Project Structure

Lindera is organized as a Cargo workspace with multiple crates.

Directory Layout

lindera/
├── lindera-crf/            # CRF engine (pure Rust, no_std)
├── lindera-dictionary/     # Dictionary base library
├── lindera/                # Core morphological analysis library
├── lindera-cli/            # CLI tool
├── lindera-ipadic/         # IPADIC dictionary (Japanese)
├── lindera-ipadic-neologd/ # IPADIC NEologd dictionary (Japanese)
├── lindera-unidic/         # UniDic dictionary (Japanese)
├── lindera-ko-dic/         # ko-dic dictionary (Korean)
├── lindera-cc-cedict/      # CC-CEDICT dictionary (Chinese)
├── lindera-jieba/          # Jieba dictionary (Chinese)
├── lindera-python/         # Python bindings (PyO3)
├── lindera-wasm/           # WebAssembly bindings (wasm-bindgen)
├── resources/              # Test resources and sample data
├── docs/                   # Documentation (mdBook)
└── examples/               # Example code

Crate Descriptions

Core Crates

lindera-crf

Pure Rust implementation of Conditional Random Fields (CRF). Supports no_std environments. Uses rkyv for fast zero-copy serialization. This crate provides the statistical learning engine used in dictionary training.

lindera-dictionary

Base library for dictionary handling: loading, building, and querying dictionaries. With the train feature enabled, it also provides the CRF training pipeline for creating custom dictionaries.
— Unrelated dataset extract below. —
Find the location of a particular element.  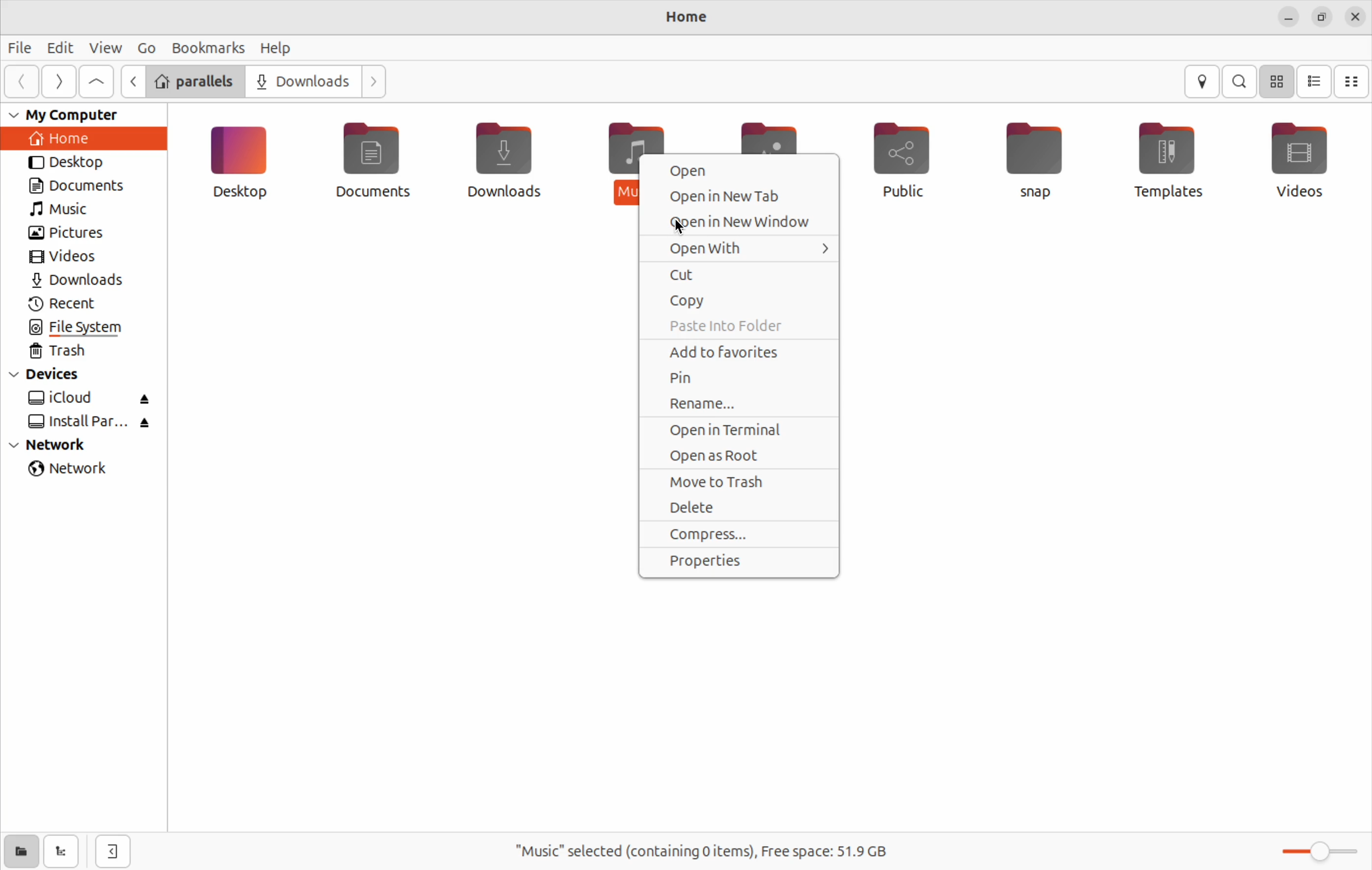

location is located at coordinates (1201, 81).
Key modules under src/trainer/:

ModuleRole
config.rsConfiguration management (seed dict, char.def, feature.def, rewrite.def)
corpus.rsTraining corpus processing
feature_extractor.rsFeature template parsing and feature ID management
feature_rewriter.rsMeCab-compatible feature rewriting (3-section format)
model.rsTrained model storage, serialization, and dictionary output

lindera

The main morphological analysis library. Integrates dictionary crates and provides the Tokenizer, Segmenter, character filters, and token filters.

lindera-cli

Command-line interface for tokenization, dictionary training, export, and building. The train feature is enabled by default.

Dictionary Crates

Each dictionary crate contains pre-built dictionary data for a specific language and dictionary source.

CrateLanguageDictionary Source
lindera-ipadicJapaneseIPADIC
lindera-ipadic-neologdJapaneseIPADIC NEologd (extended vocabulary)
lindera-unidicJapaneseUniDic
lindera-ko-dicKoreanko-dic
lindera-cc-cedictChineseCC-CEDICT
lindera-jiebaChineseJieba

Bindings

lindera-python

Python bindings built with PyO3. Exposes the Lindera tokenizer API to Python applications.

lindera-wasm

WebAssembly bindings built with wasm-bindgen. Enables tokenization in browsers and Node.js.

Other Directories

resources/

Test resources including sample dictionaries, user dictionaries, and test corpora used by the test suite.

docs/

User-facing documentation built with mdBook. The table of contents is defined in docs/src/SUMMARY.md. A Japanese translation is available under docs/ja/.

examples/

Runnable example programs demonstrating common usage patterns. Run with:

cargo run --features=embed-ipadic --example=<example_name>